Como sabido, o cenário descrito nos último parágrafo é por demais improvável. Então, a pergunta que fica mesmo é o que mais importará para os cidadãos paulistas ao final desse Roda Viva – e da campanha que virá.
Augusto Nunes, apresentador do Roda Viva, dá pistas de por onde os debates sobre a eleição seguirão, ao menos na narrativa da grande mídia (e talvez da TV Cultura). “Eu honestamente preferiria começar já, de abrir o programa, com a discussão de programas administrativos – o que faremos, com bastante tempo, ao longo da conversa. Mas eu vou mudar o assunto porque fatos divulgados a partir de sexta-feira se impuseram de tal forma no noticiário que o senhor mesmo interrompeu, suspendeu os compromissos da agenda para esclarecer o assunto. E acho que aqui o senhor terá a oportunidade de fazê-lo de vez”.

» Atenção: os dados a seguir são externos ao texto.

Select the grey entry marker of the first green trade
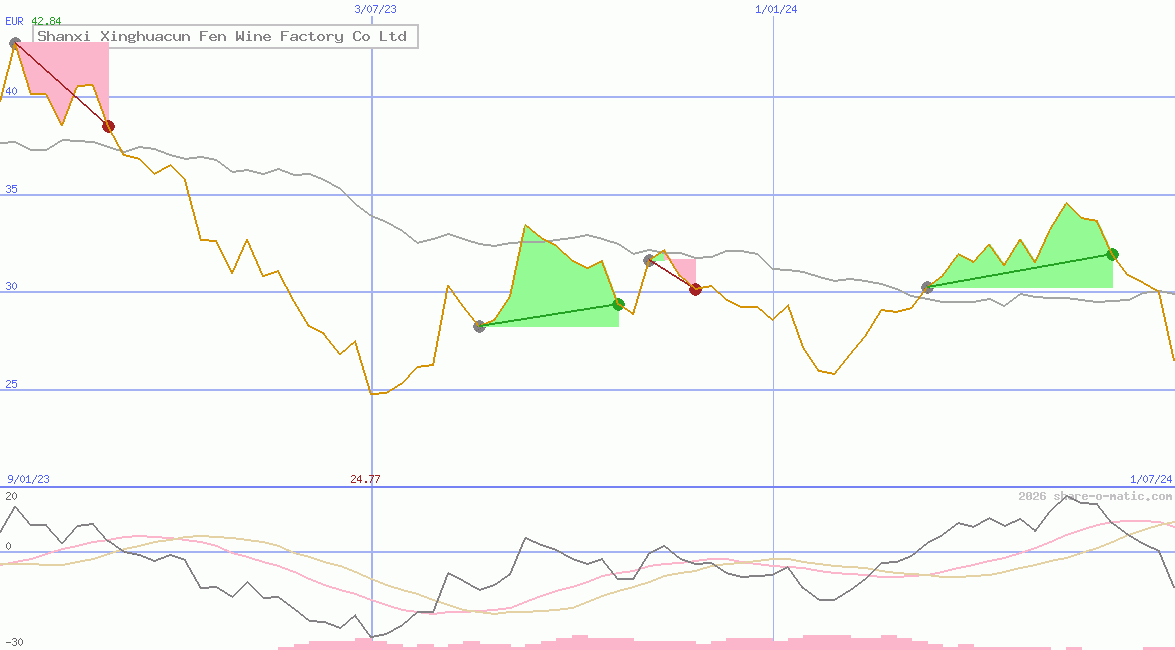Screen dimensions: 1175x650 (479, 326)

Diante das questões colocadas, o eleitorado considerará mais importante os resultados do Mais Médicos ou as opiniões (ou a falta delas) de Padilha sobre Cuba? Os paulistas, afinal, apostarão num candidato que possui história – e tarimba – especialmente na área da saúde e que buscará trazer propostas novas para o Estado, por exemplo nas áreas da segurança e da gestão da água? Ou destinarão mais fichas ao partido que governa São Paulo há quase duas décadas (ou mais, segundo cálculos que levam em consideração a situação de fato, e não somente a institucional)? Com a palavra, o futuro de São Paulo, de Padilha e dos paulistas.